In 1995, Kim received an Honorary Doctorate in Humane Letters from the University of Massachusetts Boston, and in 2004, she received an Honorary Doctorate of Laws from the University of Notre Dame.

Academic career

After joining the UC Berkeley faculty in 1971, Kim was a founding member of the Asian American Studies Program and the Ethnic Studies Department. In addition to teaching, Kim served UC Berkeley as a Faculty Assistant to the Chancellor for the Status of Women, Associate Dean of the Graduate Division, and Assistant Dean in the College of Letters and Science.
A pioneering scholar of Asian American Studies, Kim's research areas included Asian American literature, culture, and feminism, and she was often a source for commentary on contemporary issues related to the Asian American community, such as affirmative action, anti-Asian violence, and nativist and anti-immigrant rhetoric.
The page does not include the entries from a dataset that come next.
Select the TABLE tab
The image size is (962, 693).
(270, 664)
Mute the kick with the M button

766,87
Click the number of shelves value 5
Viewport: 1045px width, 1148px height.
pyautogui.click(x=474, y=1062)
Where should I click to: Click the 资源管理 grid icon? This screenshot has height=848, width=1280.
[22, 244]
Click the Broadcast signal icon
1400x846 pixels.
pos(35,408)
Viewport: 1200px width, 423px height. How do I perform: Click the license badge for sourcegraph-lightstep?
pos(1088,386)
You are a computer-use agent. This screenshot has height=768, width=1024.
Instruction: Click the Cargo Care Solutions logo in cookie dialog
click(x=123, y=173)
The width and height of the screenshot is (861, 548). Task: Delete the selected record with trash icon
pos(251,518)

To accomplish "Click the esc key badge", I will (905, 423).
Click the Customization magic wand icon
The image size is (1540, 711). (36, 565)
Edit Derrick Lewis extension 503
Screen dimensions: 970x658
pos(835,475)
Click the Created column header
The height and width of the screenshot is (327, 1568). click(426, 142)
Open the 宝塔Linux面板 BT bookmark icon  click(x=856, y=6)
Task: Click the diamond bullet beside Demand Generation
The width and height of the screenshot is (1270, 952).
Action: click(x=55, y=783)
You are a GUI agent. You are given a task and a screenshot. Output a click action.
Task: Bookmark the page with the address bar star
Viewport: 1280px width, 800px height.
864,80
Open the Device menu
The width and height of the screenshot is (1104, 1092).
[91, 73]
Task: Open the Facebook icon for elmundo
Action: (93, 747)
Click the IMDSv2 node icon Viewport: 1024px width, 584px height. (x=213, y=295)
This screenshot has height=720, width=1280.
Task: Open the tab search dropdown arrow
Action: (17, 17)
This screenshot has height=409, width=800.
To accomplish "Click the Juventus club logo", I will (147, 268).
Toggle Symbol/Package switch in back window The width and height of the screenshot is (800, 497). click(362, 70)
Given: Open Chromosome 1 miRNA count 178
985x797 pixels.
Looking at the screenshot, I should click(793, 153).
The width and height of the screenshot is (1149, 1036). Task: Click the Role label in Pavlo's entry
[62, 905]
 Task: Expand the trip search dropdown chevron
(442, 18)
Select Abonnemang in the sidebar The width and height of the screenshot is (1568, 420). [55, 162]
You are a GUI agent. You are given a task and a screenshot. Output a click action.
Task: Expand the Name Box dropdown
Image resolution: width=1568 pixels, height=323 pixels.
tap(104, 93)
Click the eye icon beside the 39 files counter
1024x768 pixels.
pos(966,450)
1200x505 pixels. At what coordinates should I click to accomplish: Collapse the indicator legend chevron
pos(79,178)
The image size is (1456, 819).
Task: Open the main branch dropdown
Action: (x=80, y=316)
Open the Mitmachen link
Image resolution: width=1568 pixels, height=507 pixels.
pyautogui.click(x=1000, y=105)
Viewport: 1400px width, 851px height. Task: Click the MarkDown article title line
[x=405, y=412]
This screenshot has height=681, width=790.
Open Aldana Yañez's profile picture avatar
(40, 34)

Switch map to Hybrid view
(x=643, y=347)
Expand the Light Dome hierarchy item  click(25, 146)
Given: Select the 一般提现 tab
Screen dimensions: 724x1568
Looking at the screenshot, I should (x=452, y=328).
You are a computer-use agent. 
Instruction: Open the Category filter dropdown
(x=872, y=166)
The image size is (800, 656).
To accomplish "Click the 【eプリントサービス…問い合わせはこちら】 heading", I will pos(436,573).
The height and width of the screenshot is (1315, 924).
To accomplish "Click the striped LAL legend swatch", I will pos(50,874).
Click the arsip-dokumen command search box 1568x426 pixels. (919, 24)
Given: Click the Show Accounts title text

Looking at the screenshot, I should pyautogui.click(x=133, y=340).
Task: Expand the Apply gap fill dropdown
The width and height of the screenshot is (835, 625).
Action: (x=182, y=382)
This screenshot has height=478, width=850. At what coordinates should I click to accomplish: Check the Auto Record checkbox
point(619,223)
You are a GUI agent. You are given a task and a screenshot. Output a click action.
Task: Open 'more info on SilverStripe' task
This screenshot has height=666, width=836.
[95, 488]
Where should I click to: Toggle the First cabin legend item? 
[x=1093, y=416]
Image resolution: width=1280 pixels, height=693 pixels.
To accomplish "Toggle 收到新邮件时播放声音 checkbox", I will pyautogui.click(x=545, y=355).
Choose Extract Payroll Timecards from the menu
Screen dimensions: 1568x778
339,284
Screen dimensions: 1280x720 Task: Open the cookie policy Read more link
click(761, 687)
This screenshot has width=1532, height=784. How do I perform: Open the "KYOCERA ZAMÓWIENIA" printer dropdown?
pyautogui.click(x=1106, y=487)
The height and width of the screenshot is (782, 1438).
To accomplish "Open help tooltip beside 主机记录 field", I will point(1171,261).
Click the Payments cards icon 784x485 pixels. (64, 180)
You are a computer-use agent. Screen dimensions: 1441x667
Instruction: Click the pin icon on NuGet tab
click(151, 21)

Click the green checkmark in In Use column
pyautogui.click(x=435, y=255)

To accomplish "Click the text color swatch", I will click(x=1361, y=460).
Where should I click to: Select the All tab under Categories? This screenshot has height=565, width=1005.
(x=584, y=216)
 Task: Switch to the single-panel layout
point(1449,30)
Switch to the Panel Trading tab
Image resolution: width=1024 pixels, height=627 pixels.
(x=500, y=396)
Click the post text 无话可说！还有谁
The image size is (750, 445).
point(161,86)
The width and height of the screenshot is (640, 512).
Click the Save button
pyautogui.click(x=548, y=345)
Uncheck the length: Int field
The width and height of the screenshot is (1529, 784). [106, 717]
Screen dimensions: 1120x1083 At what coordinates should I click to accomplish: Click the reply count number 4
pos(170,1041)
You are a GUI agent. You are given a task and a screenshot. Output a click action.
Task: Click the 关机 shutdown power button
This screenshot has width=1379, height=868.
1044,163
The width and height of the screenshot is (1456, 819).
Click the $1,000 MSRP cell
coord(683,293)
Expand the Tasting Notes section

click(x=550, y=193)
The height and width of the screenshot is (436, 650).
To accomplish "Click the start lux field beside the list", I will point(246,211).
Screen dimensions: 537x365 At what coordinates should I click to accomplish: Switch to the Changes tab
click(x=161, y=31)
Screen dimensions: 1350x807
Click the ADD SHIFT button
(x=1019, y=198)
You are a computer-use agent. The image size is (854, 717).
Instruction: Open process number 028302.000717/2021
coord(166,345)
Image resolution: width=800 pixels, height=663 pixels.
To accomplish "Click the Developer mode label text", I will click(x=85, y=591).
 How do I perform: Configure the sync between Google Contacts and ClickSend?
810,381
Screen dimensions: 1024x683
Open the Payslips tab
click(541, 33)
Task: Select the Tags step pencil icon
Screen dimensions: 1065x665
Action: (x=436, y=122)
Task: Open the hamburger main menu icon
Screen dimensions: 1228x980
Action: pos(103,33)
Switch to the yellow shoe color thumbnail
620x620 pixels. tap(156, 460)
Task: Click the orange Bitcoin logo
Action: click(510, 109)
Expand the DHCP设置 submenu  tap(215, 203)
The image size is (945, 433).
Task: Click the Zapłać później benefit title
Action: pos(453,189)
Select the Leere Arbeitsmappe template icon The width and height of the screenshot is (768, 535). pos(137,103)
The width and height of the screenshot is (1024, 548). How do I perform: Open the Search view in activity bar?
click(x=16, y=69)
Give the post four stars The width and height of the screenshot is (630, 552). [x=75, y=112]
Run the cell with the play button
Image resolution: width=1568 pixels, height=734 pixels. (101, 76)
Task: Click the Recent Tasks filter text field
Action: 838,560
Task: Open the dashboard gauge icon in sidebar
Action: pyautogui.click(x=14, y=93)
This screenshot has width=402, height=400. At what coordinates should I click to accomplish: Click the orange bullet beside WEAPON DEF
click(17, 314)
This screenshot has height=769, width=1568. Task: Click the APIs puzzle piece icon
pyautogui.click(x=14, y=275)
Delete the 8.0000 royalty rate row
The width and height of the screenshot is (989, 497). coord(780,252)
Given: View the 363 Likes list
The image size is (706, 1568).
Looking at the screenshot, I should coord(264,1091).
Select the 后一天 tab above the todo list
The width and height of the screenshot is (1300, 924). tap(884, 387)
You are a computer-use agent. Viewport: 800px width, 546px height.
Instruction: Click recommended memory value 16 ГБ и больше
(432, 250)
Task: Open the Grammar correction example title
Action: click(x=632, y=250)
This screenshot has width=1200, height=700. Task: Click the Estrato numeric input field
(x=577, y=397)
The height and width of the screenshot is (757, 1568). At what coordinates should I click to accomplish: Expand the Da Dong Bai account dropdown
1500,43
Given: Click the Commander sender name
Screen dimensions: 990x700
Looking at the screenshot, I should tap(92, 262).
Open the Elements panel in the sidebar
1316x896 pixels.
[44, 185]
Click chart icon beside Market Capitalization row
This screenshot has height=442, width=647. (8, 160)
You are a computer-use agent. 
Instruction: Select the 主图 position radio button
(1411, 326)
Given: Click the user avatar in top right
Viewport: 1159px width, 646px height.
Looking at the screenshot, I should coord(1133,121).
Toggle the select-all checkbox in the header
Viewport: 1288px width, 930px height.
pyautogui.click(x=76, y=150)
Kim also studied the impact of the 1992 Los Angeles riots and civil disturbances on the Korean American community in light of the purported Korean cultural trait called han.
Selected academic publications include:
Kim's decades of community activism include founding and leading several Asian American community organizations in the Bay Area. Kim helped start the Korean Community Center in 1977. The Korean Community Center of the East Bay provides legal assistance for immigration issues and social services for the elderly.
Kim founded Asian Women United of California in 1976. Through her work with AWU, Kim wrote, produced, and directed documentaries about Asian American women such as Labor Women in 2002 and Slaying the Dragon: Reloaded in 2011. Kim was also a co-producer of the 1993 documentary, Sa-I-Gu: From Korean Women's Perspectives, which recounts the 1992 Los Angeles uprisings and their impact on the Korean American community.
In 2017, Kim supported efforts to encourage Stanford University to address sexual harassment on its campus after Korean American scholar, Seo-Young Chu, alleged that her dissertation adviser, Jay Fliegelman, sexually harassed and raped her.